▸ Records supplied

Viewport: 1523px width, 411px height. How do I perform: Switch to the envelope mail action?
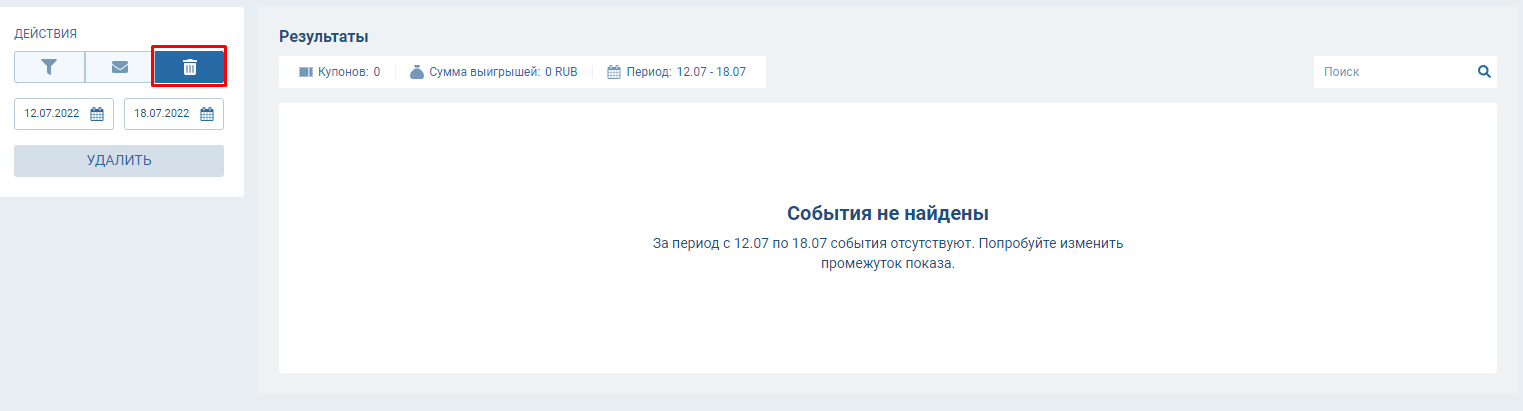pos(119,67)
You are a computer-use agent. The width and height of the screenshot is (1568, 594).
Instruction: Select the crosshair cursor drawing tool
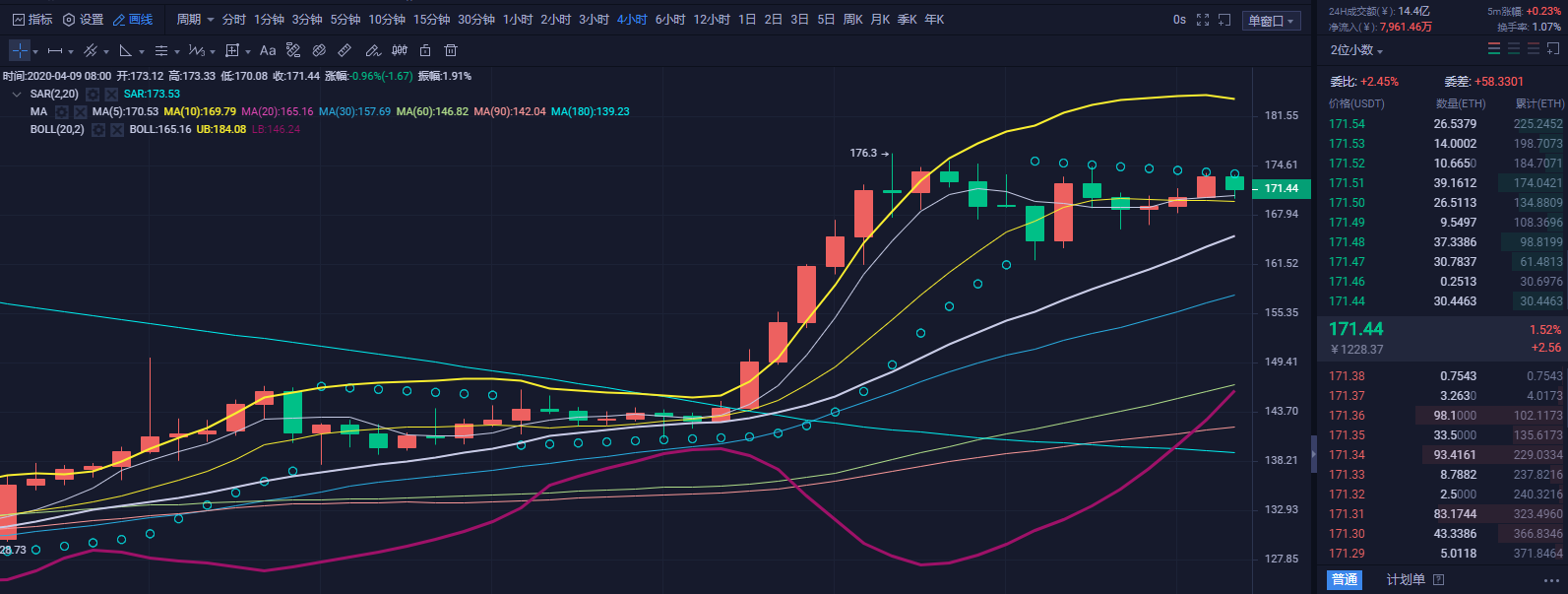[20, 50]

...

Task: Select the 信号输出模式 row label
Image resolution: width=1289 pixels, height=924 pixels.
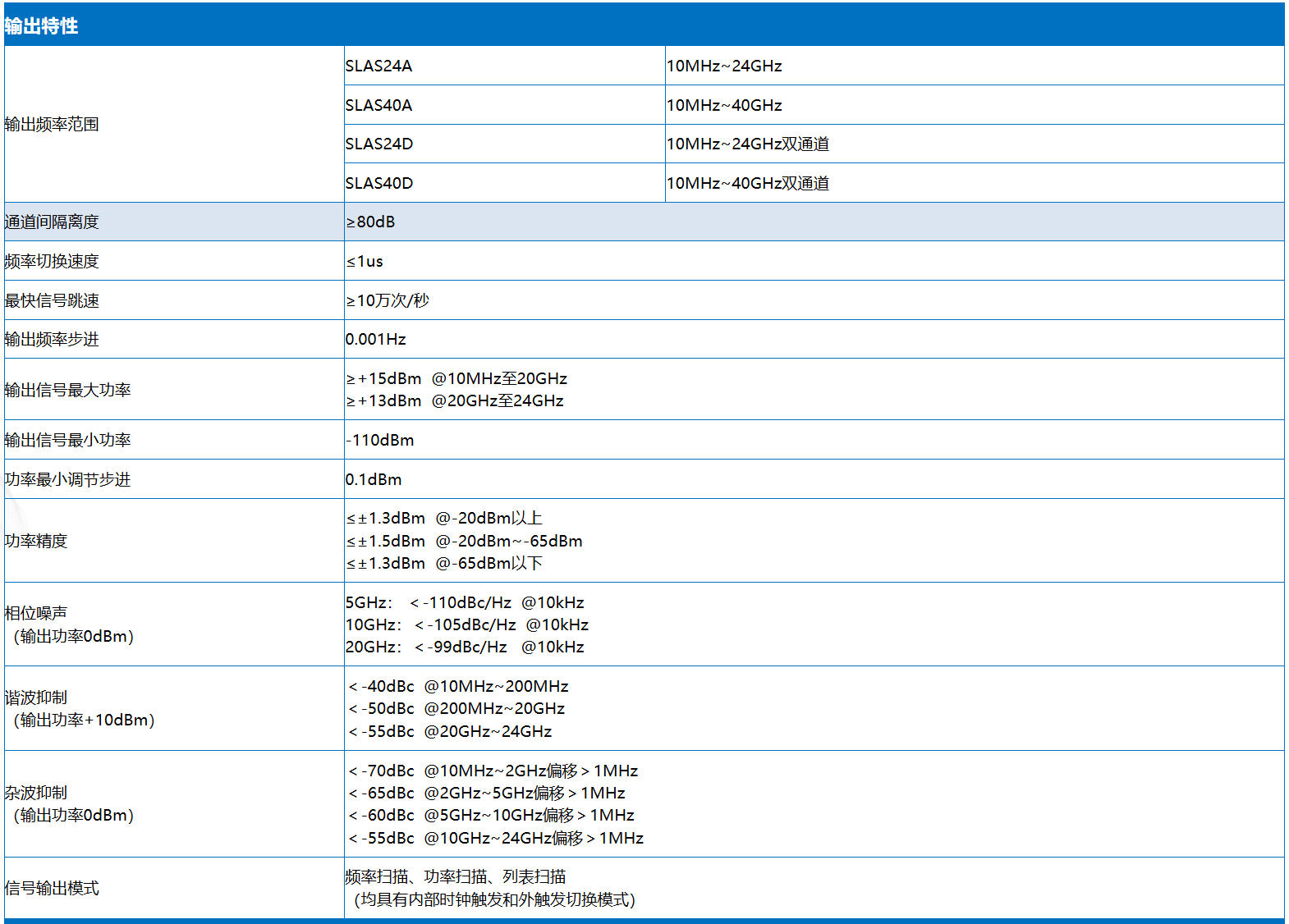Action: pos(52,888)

---

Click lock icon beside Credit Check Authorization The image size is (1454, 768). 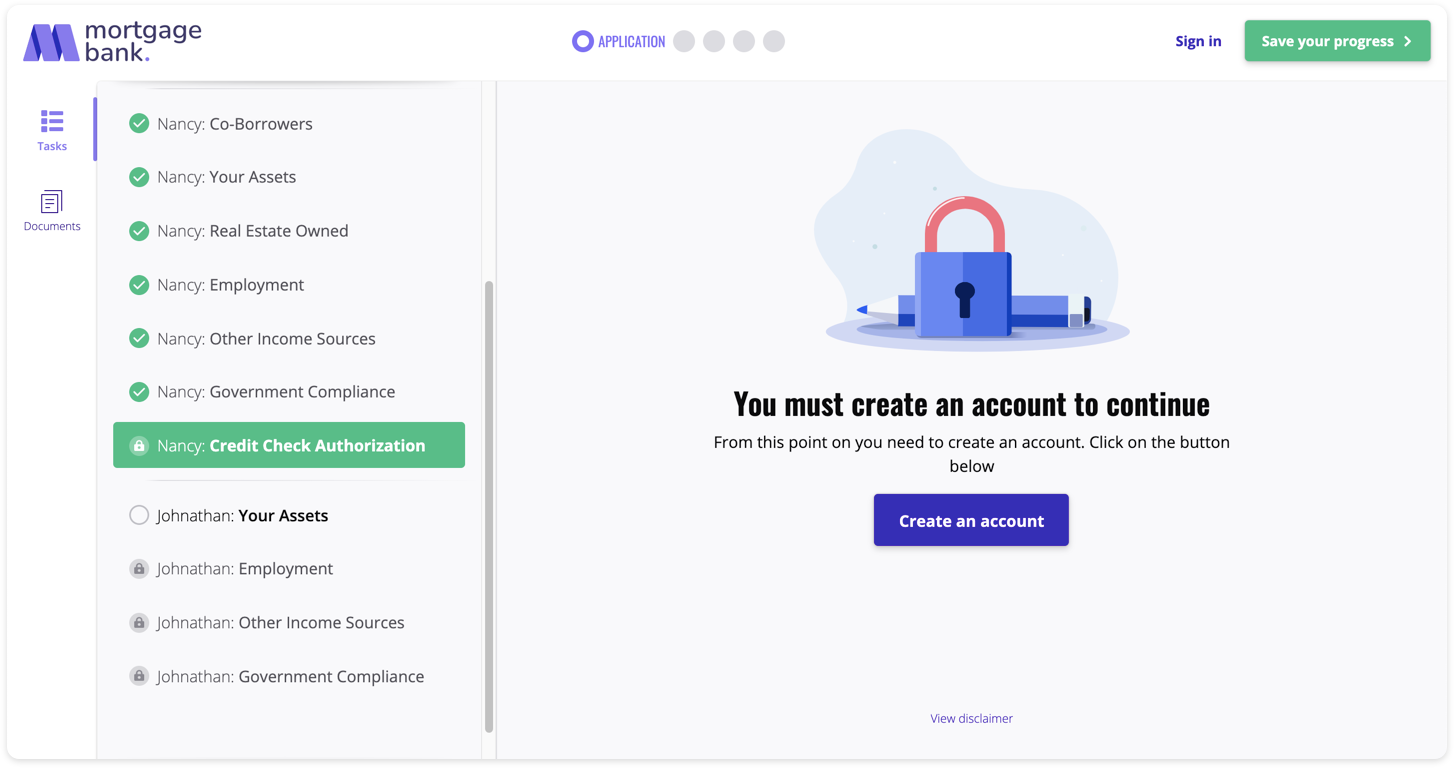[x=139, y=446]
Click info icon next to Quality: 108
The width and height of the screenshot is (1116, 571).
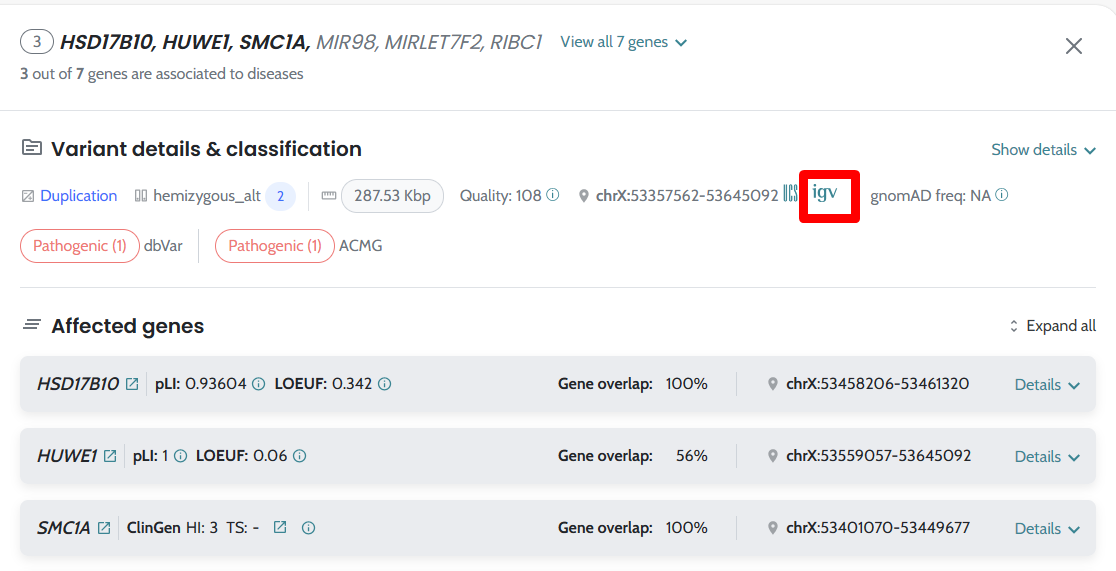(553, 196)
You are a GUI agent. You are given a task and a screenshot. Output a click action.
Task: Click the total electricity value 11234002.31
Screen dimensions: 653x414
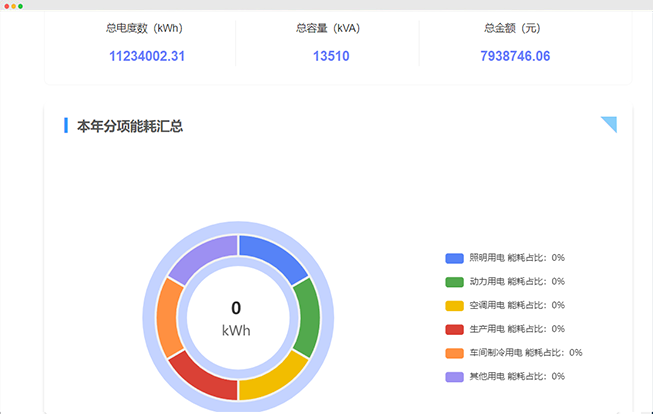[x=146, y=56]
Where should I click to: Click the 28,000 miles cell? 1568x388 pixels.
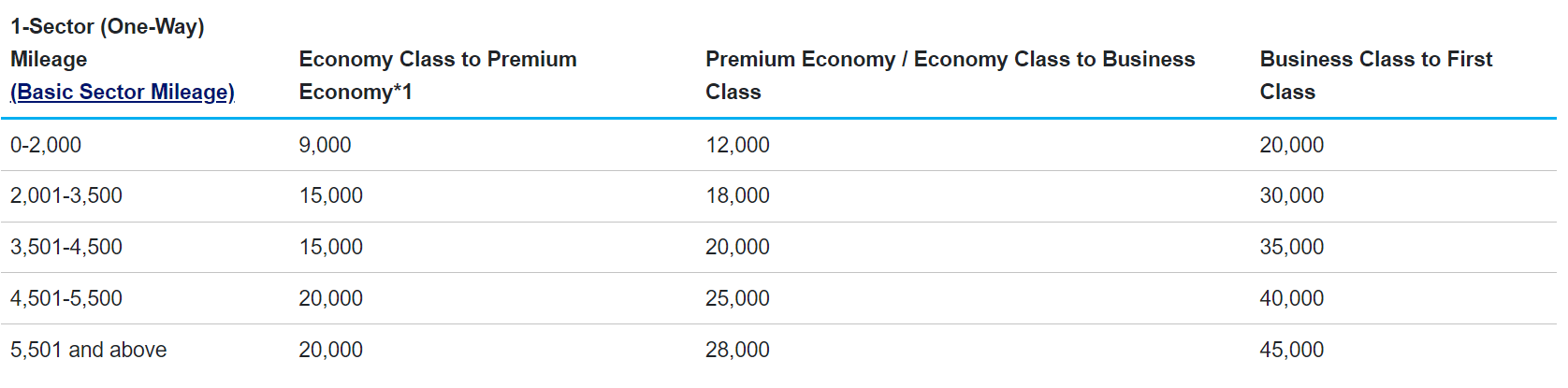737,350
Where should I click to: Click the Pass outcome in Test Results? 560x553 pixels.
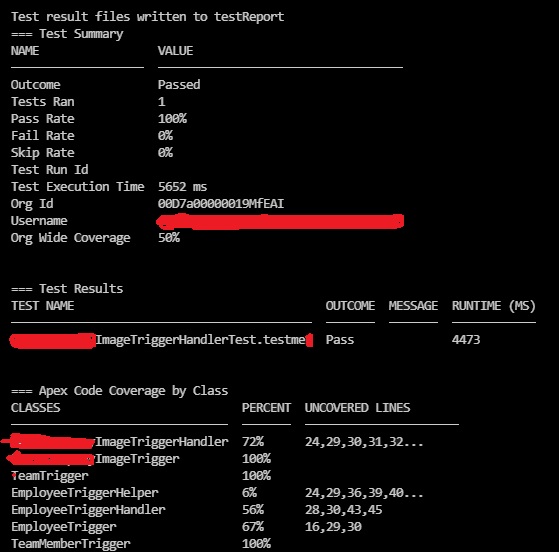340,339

▸ Directions
From the listing above, collect every line that mentions the word "agent".

▸ Reply to the exercise
You are a computer-use agent. The width and height of the screenshot is (1568, 594).
You are a GUI agent. You are given a task and a screenshot. Output a click action.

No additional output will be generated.